O resultado final da série, no entanto, é excepcional, pois ela trata de valores que transcendem qualquer universo temático pois aborda medo, desespero, coragem, covardia, solidariedade. Os personagens são humanos, contraditórios, alegres, tristes, fortes e frágeis. A repetição de cenas de intimidade sexual pode, de algum modo, afastar públicos mais conservadores ou até mesmo impedir que muitas pessoas não percebam a genialidade de quem criou e a força espetacular do grupo que executa a ideia. A presença de um movimento concreto – fora da tela – que sugere ao público que adote um soropositivo oferecendo poucos minutos do próprio tempo para favorecer a vida de quem vive sob a pressão constante de que a vida se esvai é um elemento que, para mim, cobre qualquer obstáculo compreensível. Enquanto ouvia depoimentos realísticos dos personagens que, ao contrair o vírus, descobrem que a vida pode estar acabando, eu perguntava aos meus botões: “mas a vida não está acabando para todo mundo?”.
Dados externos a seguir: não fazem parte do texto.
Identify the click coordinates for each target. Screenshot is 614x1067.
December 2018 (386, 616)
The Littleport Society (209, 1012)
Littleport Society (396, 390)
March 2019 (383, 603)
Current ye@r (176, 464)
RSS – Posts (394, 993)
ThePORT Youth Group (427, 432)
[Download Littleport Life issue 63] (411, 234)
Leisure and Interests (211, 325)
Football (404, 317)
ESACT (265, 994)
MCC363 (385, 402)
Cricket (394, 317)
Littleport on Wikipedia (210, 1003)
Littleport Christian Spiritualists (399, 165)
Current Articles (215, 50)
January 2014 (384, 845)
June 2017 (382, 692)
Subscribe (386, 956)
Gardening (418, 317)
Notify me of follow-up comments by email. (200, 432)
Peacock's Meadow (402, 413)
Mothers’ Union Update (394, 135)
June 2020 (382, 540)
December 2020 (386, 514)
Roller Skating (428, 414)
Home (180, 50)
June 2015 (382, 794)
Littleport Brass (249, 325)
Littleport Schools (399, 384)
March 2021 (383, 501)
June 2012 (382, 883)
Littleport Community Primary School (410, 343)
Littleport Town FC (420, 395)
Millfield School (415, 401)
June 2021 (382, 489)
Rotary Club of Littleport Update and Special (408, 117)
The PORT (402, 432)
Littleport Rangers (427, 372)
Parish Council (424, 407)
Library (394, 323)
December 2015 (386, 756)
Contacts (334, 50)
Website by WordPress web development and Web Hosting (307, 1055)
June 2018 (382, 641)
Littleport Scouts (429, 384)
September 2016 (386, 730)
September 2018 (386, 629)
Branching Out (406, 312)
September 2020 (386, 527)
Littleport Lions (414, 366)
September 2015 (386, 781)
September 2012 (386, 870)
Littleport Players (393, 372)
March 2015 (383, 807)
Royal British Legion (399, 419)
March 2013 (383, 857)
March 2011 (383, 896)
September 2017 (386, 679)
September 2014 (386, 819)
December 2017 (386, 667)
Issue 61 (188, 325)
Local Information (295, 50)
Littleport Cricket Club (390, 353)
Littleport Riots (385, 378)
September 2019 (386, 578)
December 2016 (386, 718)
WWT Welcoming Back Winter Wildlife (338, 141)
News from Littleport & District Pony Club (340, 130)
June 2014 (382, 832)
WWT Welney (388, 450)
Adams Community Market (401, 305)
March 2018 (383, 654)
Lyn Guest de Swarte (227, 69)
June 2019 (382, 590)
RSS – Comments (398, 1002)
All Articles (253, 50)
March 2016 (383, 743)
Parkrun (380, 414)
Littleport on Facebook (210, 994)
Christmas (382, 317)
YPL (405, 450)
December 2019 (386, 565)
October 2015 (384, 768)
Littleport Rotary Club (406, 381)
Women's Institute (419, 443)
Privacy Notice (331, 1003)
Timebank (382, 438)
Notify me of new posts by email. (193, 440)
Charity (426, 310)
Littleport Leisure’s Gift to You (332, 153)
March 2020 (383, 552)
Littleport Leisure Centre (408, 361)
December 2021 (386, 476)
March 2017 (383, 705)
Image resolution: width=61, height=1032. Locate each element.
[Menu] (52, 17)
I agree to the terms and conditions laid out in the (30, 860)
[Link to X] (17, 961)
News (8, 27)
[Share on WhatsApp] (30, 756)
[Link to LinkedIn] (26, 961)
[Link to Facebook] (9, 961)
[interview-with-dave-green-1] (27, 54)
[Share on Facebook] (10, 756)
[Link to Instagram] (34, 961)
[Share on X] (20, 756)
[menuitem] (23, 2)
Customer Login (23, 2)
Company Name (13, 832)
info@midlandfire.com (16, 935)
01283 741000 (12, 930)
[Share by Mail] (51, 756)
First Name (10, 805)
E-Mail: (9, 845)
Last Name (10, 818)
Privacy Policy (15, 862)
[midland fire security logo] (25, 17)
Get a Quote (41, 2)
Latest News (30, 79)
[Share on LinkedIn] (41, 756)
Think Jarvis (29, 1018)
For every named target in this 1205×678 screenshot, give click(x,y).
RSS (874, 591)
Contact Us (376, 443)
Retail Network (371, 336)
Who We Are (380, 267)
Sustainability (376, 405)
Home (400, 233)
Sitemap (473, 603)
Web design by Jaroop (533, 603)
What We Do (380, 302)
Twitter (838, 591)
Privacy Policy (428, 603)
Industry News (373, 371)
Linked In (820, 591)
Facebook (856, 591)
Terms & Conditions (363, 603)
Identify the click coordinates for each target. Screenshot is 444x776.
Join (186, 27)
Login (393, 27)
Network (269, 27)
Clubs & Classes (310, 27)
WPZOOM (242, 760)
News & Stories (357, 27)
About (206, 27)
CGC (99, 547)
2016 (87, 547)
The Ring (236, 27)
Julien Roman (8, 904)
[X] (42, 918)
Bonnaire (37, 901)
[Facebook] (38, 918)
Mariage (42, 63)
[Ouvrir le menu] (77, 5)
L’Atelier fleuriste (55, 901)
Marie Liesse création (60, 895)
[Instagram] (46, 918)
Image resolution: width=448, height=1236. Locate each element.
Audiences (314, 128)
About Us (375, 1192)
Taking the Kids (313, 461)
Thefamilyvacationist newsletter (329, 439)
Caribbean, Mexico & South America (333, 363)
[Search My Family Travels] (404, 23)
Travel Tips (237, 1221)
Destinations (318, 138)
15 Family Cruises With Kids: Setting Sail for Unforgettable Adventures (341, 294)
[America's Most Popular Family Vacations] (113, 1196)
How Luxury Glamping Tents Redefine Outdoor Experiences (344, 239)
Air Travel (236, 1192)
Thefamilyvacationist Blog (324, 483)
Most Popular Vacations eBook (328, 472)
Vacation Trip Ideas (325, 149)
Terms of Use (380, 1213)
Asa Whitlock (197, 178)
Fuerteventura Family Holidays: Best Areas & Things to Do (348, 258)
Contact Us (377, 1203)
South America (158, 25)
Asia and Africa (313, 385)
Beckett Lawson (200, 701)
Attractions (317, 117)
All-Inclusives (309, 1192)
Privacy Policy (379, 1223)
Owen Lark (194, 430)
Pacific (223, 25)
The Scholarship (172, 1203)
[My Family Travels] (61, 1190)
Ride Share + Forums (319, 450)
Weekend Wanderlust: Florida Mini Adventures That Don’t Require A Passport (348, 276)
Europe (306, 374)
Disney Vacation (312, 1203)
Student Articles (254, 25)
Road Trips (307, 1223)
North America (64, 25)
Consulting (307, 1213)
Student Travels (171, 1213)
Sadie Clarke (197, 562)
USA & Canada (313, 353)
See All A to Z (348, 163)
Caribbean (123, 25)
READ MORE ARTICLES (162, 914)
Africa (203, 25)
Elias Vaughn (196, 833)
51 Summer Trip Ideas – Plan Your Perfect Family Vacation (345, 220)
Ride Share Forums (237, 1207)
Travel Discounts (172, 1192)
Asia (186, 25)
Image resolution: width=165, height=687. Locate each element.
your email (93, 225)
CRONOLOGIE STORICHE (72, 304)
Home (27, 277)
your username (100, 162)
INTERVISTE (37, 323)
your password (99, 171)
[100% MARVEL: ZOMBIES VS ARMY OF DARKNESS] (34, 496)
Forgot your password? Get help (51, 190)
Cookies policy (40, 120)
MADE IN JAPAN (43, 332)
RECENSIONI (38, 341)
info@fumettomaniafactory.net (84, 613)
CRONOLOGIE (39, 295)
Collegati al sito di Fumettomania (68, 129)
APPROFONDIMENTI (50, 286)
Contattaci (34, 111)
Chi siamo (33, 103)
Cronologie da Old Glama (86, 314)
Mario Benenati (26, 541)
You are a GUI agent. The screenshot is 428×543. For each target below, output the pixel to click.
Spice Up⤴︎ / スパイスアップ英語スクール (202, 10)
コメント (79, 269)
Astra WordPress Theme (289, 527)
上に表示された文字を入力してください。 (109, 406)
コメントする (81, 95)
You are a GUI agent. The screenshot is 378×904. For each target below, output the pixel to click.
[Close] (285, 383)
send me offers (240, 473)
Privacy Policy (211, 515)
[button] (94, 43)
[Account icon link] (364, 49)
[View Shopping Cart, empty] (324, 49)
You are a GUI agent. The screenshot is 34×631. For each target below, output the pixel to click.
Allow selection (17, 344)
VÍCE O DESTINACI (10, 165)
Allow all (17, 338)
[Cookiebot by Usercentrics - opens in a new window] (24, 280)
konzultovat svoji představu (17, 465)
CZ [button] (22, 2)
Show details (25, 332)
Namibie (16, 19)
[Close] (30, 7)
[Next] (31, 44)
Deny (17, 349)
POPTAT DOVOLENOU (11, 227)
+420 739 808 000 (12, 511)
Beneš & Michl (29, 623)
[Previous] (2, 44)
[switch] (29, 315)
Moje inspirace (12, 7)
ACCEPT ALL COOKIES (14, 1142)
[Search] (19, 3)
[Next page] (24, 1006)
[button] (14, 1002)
Até agora, além do que vi publicado a respeito da produção pelos próprios realizadores, não encontrei nenhum comentário mais profundo e com reportagens mais apuradas, mas o que vi e li já foi suficiente para meditar, pensar e rezar.  Outro dia, fiz uma peregrinação pelas sete igrejas antigas aqui de Roma e no altar de uma delas, a Basílica de São Sebastião, entre as intenções que confiei ao Senhor, eu coloquei o sucesso desse trabalho, a vida e a felicidade dos atores e de suas famílias e, principalmente, a vida daquelas milhares de pessoas que abrem o resultado de um exame de sangue  e encontram a emblemática revelação de que é “positivo”. A webserie, por fim, tem um elenco de grandes talentos que merecem crescer, ainda mais, na carreira que escolheram e realizar trabalhos ainda mais bonitos sobre a dramática e engraçada trajetória da humanidade. A trilha sonora que traz uma bela voz interpretando o Lupicínio que quase chora ao recordar que “esses moços, pobres moços.. ah se soubessem o que eu sei.. não amavam, não passavam aquilo que eu já passei” também tem músicas maravilhosas que não saem da cabeça da gente. Eu gostei imensamente de duas: a canção de Pedro Quevedo, que também atua, chamada “Uma vez” e a outra é de L.A.B, que resume momentos de grande impacto na vida das pessoas, a interessante “Vai brincar lá fora”.